*How to complete this task:* Go through the listing below from its first line and repeat each line exactly, ending at the line containing "Alles (241, 310)" and including it.
──────
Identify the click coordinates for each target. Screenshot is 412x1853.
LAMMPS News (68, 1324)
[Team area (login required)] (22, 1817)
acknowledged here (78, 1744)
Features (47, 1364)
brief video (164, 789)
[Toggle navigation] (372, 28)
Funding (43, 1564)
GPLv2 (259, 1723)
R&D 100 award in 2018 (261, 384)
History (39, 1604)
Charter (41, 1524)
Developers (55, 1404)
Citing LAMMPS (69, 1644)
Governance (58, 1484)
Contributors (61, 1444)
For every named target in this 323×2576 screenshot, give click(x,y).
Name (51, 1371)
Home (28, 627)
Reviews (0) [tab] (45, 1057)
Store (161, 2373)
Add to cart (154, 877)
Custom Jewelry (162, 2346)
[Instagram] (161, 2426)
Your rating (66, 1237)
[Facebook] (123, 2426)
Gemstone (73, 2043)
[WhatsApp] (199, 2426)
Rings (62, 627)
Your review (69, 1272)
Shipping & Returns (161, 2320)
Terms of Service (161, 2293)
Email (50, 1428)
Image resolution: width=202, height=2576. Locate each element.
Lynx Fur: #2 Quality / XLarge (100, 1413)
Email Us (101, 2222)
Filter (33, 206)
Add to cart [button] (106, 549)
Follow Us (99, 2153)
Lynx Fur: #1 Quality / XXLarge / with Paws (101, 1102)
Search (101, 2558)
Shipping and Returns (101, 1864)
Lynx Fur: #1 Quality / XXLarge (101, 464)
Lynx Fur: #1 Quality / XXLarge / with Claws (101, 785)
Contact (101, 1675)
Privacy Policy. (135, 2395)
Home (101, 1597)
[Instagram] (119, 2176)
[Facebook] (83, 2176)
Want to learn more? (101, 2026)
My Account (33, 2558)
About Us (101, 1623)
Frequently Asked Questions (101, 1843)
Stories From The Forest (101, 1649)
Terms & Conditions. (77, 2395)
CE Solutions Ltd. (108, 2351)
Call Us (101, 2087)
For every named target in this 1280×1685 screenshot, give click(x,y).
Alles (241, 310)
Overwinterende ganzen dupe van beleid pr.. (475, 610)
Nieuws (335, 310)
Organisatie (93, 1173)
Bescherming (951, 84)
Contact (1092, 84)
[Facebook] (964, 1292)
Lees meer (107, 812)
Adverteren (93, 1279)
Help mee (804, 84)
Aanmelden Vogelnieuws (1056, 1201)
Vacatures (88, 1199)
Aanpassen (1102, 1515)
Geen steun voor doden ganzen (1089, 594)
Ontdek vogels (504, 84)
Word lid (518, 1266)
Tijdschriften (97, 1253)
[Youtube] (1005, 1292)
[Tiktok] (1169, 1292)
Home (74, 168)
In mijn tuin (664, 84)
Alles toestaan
──────
*Problem solution:*
Identify the click coordinates for each target. Screenshot is 412x1853.
LAMMPS News (68, 1324)
[Team area (login required)] (22, 1817)
acknowledged here (78, 1744)
Features (47, 1364)
brief video (164, 789)
[Toggle navigation] (372, 28)
Funding (43, 1564)
GPLv2 (259, 1723)
R&D 100 award in 2018 (261, 384)
History (39, 1604)
Charter (41, 1524)
Developers (55, 1404)
Citing LAMMPS (69, 1644)
Governance (58, 1484)
Contributors (61, 1444)
For every named target in this 323×2576 screenshot, give click(x,y).
Name (51, 1371)
Home (28, 627)
Reviews (0) [tab] (45, 1057)
Store (161, 2373)
Add to cart (154, 877)
Custom Jewelry (162, 2346)
[Instagram] (161, 2426)
Your rating (66, 1237)
[Facebook] (123, 2426)
Gemstone (73, 2043)
[WhatsApp] (199, 2426)
Rings (62, 627)
Your review (69, 1272)
Shipping & Returns (161, 2320)
Terms of Service (161, 2293)
Email (50, 1428)
Image resolution: width=202, height=2576. Locate each element.
Lynx Fur: #2 Quality / XLarge (100, 1413)
Email Us (101, 2222)
Filter (33, 206)
Add to cart [button] (106, 549)
Follow Us (99, 2153)
Lynx Fur: #1 Quality / XXLarge / with Paws (101, 1102)
Search (101, 2558)
Shipping and Returns (101, 1864)
Lynx Fur: #1 Quality / XXLarge (101, 464)
Lynx Fur: #1 Quality / XXLarge / with Claws (101, 785)
Contact (101, 1675)
Privacy Policy. (135, 2395)
Home (101, 1597)
[Instagram] (119, 2176)
[Facebook] (83, 2176)
Want to learn more? (101, 2026)
My Account (33, 2558)
About Us (101, 1623)
Frequently Asked Questions (101, 1843)
Stories From The Forest (101, 1649)
Terms & Conditions. (77, 2395)
CE Solutions Ltd. (108, 2351)
Call Us (101, 2087)
For every named target in this 1280×1685 screenshot, give click(x,y).
Alles (241, 310)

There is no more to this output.